Truly listening to other people is one of the hardest activities you will ever engage in. It’s a tough habit to create because you’ve been conditioned to respond to others in a quick back-and-forth dialogue. This creates an atmosphere where it’s difficult for people to hear one another at a deep level because they’re too busy thinking about what they want to say next.
However, if you’re willing to create this new habit, you’ll feel a greater level of connection with others and you will feel better because, at the very least, you’ll understand the other person’s point of view through an unemotional lens. This does not mean you have to agree with that opinion or change your own. But, be warned that when you do effectively listen you might see the world in a whole new way.
So, should we ditch the Golden Rule? Not the first part of it, but, if we want to experience less stress in our personal negotiations, or business dealings, and society as a whole, it’s time for us to stop expecting everyone to see the world the way we do. Instead, take the time to listen and understand others’ experiences and points-of-view. You will lay the groundwork for a better negotiation experience that will be better for all parties involved.
RECOMMENDED RESOURCE
I HIGHLY recommend you study the videos, books, and interviews created by members of the Black Swan Group. You will discover a new perspective on negotiations and the psychology behind it. Start with Chris Voss’s book, ‘Never Split the Difference.’

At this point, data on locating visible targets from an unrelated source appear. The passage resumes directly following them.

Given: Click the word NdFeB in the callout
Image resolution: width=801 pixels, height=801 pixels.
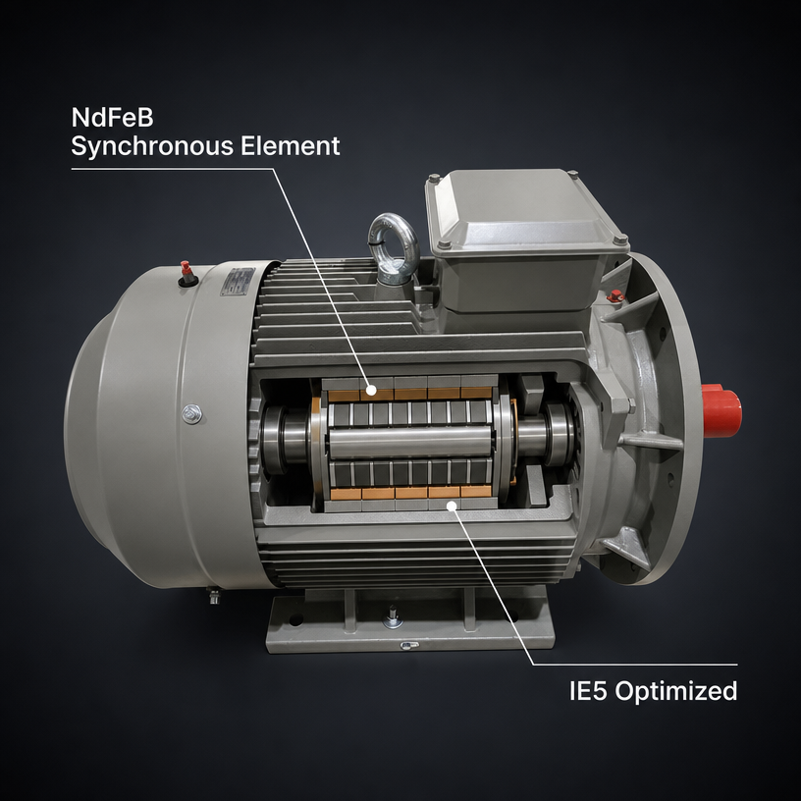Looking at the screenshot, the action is (x=112, y=118).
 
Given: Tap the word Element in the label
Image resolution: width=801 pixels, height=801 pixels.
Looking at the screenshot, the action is (x=291, y=145).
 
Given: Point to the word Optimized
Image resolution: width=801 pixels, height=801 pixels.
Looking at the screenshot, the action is (x=675, y=692).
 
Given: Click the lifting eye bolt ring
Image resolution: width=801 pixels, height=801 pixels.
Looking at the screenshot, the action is (x=394, y=240).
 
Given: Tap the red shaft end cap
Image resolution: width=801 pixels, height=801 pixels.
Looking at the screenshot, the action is (x=721, y=410).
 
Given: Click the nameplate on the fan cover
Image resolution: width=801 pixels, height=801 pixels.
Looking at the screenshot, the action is (x=237, y=282).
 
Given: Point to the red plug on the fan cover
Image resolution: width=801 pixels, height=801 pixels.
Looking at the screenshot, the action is (x=187, y=273).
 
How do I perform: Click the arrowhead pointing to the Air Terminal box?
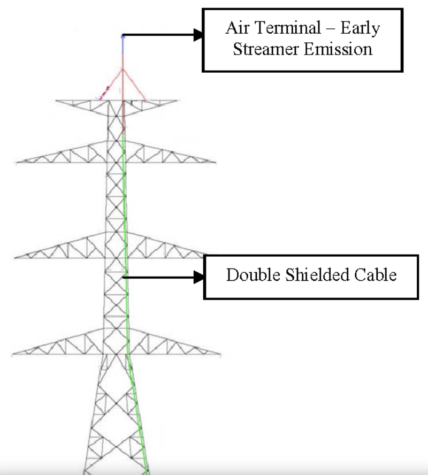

Excellent point Mike. One of my favorite listening skills drill states: Reflect facts; Reflect feelings; Don’t fix. I say if we can “study” the person or the situation before we go into negotiations, then apply “reflect facts and feelings”, we’re good.
Thanks for that important point, Jim. It’s all about the other person feeling heard and understood. This can take the emotion out of negotiations and make for a better ‘playing field.’
~ Michael
Michael,
“Thank you” – first of all for your willingness to take the time to share your insights and information. Second, for your work in helping us all learn how to better and more effectively communicate with one another. This is likely THE most important part of human interaction and the resultant consequences of having either an effective dialogue or an ineffective one, which depending on the situation at hand, could have disastrous consequences for us all.
I have been getting your newsletter for some time now, but have just made learning how to become a more effective speaker and I truly appreciate your input. Keep up the great job, I’m sure many more of us need to learn from you!
Best,
Michael R. Mackay
Michael, thank you for your kind words and insights. Improved communication is more critical and important now than ever.
Keep being a student and moving forward!